▶ **EXERCISE PROMPT**
Duplicate the lines below without any change, starting at the first line and ending at the line that contains "(x=408, y=189)".

▶ **RECORDS SHOWN**
□ □ □ □ □
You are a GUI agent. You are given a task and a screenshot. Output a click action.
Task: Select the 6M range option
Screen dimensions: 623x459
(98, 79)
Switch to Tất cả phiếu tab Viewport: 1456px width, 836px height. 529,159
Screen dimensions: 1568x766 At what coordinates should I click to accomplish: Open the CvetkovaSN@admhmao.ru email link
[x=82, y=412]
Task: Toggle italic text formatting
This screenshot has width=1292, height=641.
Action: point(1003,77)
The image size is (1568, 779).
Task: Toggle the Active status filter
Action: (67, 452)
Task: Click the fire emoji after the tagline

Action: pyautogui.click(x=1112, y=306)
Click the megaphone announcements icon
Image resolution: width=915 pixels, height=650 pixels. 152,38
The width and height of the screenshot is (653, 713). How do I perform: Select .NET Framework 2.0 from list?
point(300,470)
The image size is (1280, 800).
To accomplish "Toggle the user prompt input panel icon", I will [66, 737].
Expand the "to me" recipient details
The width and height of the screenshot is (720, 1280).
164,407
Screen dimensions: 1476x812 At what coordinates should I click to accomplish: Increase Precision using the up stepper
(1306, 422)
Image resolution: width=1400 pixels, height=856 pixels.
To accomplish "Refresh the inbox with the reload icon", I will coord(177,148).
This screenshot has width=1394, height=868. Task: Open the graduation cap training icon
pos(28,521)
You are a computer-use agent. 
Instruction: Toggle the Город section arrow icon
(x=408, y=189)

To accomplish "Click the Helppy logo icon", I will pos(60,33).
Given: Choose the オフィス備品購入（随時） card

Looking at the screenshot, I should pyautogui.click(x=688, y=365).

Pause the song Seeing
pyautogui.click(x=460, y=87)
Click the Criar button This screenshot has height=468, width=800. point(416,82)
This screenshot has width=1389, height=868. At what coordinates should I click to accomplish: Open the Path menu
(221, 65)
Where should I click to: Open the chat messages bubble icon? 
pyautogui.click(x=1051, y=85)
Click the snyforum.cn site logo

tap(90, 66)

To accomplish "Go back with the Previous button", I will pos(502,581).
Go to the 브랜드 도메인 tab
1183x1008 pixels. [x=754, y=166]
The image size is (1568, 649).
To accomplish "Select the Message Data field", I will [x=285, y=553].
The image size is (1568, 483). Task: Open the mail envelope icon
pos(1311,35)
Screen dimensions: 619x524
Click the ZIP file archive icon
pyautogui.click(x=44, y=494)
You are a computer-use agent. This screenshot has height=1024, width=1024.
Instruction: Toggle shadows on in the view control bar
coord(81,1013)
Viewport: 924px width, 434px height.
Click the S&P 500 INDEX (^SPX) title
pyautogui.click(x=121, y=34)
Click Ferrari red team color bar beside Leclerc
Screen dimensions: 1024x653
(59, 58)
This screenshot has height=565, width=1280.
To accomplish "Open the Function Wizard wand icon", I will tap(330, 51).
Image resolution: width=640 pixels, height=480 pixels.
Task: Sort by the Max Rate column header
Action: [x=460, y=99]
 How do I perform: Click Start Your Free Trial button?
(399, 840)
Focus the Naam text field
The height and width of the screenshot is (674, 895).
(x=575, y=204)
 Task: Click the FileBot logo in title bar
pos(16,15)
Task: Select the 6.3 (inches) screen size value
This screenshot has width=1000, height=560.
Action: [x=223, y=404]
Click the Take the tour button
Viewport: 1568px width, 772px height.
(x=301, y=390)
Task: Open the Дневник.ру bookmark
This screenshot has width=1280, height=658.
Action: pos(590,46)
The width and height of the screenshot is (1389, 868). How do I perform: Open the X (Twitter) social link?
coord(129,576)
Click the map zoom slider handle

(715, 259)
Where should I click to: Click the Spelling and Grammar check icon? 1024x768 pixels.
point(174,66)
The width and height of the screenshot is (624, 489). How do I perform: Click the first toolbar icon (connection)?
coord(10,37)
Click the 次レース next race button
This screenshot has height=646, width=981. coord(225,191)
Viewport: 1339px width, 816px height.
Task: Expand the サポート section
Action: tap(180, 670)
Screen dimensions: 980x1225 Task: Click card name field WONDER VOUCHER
□ □ □ □ □
▶ **OUTPUT FOR THIS EXERCISE**
You are a GUI agent. You are given a task and a screenshot. Output a click action.
Task: Select the 6M range option
Screen dimensions: 623x459
(98, 79)
Switch to Tất cả phiếu tab Viewport: 1456px width, 836px height. 529,159
Screen dimensions: 1568x766 At what coordinates should I click to accomplish: Open the CvetkovaSN@admhmao.ru email link
[x=82, y=412]
Task: Toggle italic text formatting
This screenshot has width=1292, height=641.
Action: point(1003,77)
The image size is (1568, 779).
Task: Toggle the Active status filter
Action: (67, 452)
Task: Click the fire emoji after the tagline

Action: pyautogui.click(x=1112, y=306)
Click the megaphone announcements icon
Image resolution: width=915 pixels, height=650 pixels. 152,38
The width and height of the screenshot is (653, 713). How do I perform: Select .NET Framework 2.0 from list?
point(300,470)
The image size is (1280, 800).
To accomplish "Toggle the user prompt input panel icon", I will [66, 737].
Expand the "to me" recipient details
The width and height of the screenshot is (720, 1280).
164,407
Screen dimensions: 1476x812 At what coordinates should I click to accomplish: Increase Precision using the up stepper
(1306, 422)
Image resolution: width=1400 pixels, height=856 pixels.
To accomplish "Refresh the inbox with the reload icon", I will coord(177,148).
This screenshot has width=1394, height=868. Task: Open the graduation cap training icon
pos(28,521)
You are a computer-use agent. 
Instruction: Toggle the Город section arrow icon
(x=408, y=189)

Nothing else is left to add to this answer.